What Type of Companies Will Attract Activist Attention?
“Dream” companies - Simply put, too many companies that shouldn’t have gone public, did so. According to StockAnalysis, there were 1,035 IPOs on the US stock market in 2021, an all-time record. To put that in context, that figure was 2.2x higher than the 480 IPOs in 2020, which was also a record. Although quite a few of these IPOs were SPACs that will eventually disappear, many were regular way IPO/direct listings (and SPACs did push through >180 business combinations in 2021 alone, many of which in tech). I believe activists will look for companies with BIG promises and SMALL numbers. Many of these companies are either too early or not good enough to be public. This means they’ll systematically miss earnings, their technology might be promising, but not yet proven at scale and their internal infrastructure is likely weak. In some cases, these companies have cash balances that eclipse their market cap, implying the business is worth…nothing. I expect activists to demand a sale to a more established player or a merger with another startup in the space. In extreme cases, activists might even demand the company distribute its cash and shut down (especially if cash burn continues and cash>market cap for a prolonged period).
SMID Cap tech companies struggling to transition from growth to value - this is the category I find most interesting. Most tech companies that went public in the past decade sold investors on a growth story. Their industry was inefficient, they came up with a genius solution to fix it, have experienced rapid growth and, once at scale, they will generate a profit sometime in the long term (the concept of long-term margins is quite flexible - when I worked on IPOs and would ask my clients “when is long-term”, answers would range from 18 months to 10 years). For some companies, this path panned out. They were able to sustain growth, improve margins and crack the $10B market cap and are therefore less susceptible to activism barring a defining event (e.g. Zendesk’s strange attempt to buy Momentive, which angered shareholders and resulted in Zendesk’s take-private). However, for other companies growth has stalled for a variety of reasons while the cost structure and general mindset remained that of a fast-growing business. I find that these companies often have a hard time embracing the new reality. Instead, they:
Maintain a “fat” org structure with too many side-projects, hoping one will reignite growth.
Look for game-changing acquisitions for which they often overpay in order to “buy another leg of growth”.
Announce ill-advised share buybacks. I’ve yet to see an analysis proving that small companies with limited balance sheets and profits can systematically create value with episodic buybacks. I have, however, seen plenty of data showing that such decisions often lead to overpaying, throwing money away and not really moving the stock.
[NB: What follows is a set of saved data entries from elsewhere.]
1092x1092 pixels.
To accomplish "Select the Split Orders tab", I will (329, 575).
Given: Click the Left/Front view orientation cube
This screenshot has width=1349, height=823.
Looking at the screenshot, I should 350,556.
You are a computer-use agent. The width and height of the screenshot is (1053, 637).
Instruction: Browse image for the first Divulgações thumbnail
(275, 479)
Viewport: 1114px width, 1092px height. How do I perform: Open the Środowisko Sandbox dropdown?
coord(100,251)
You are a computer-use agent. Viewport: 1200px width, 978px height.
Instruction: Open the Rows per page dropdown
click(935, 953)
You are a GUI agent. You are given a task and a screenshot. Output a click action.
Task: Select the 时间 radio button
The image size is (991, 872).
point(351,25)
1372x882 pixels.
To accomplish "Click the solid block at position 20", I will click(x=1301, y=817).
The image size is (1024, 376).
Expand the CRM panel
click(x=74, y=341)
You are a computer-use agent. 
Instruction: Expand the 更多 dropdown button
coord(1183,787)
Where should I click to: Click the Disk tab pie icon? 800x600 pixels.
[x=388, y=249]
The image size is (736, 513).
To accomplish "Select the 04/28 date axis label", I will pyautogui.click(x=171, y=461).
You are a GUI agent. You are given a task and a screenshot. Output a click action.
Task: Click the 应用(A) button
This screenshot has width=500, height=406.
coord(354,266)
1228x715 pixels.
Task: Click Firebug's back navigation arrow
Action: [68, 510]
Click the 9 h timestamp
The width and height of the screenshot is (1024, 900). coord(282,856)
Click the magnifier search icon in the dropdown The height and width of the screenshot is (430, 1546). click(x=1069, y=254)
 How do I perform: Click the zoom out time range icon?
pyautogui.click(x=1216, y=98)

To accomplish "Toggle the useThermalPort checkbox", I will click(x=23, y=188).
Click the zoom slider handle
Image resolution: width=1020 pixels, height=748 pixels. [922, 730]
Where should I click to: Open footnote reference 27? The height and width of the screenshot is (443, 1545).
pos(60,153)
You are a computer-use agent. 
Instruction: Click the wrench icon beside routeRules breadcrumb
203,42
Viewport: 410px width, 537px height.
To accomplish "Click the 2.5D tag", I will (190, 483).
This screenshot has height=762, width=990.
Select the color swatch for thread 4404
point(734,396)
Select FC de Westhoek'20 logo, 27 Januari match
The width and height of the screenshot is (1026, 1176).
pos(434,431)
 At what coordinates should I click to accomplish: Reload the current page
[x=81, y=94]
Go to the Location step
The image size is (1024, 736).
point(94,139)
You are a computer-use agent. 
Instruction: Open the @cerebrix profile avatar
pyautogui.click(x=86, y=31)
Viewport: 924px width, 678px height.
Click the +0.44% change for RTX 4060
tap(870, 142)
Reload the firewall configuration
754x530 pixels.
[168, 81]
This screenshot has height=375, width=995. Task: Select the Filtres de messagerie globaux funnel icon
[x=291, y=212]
I consider all of these as an “open invitation”. I believe activists will look for companies with $1-10B market cap that used to grow 30-50% but have slowed down without meaningfully improving profitability. Activists will demand cost cutting, focusing on core offerings or exploring a sale and will likely look to reshuffle the board.
Peers with meaningful valuation arbitrage - when companies trade at significant discounts to their close peers they draw (sometimes unwarranted) attention. Even good companies can attract agitators that mostly look to…well, agitate. Activists may make all kinds of public claims/asks to improve the sentiment around the stock (e.g. demanding that the company buy/shed assets, focus/defocus on certain areas, align P&L/strategy with the more valuable peer, etc.). This is a “rock the boat” type strategy and I expect activists to hone in on companies with close peers exhibiting meaningful valuation gaps (e.g. companies in the “dev ops stratosphere” trading at relative discounts).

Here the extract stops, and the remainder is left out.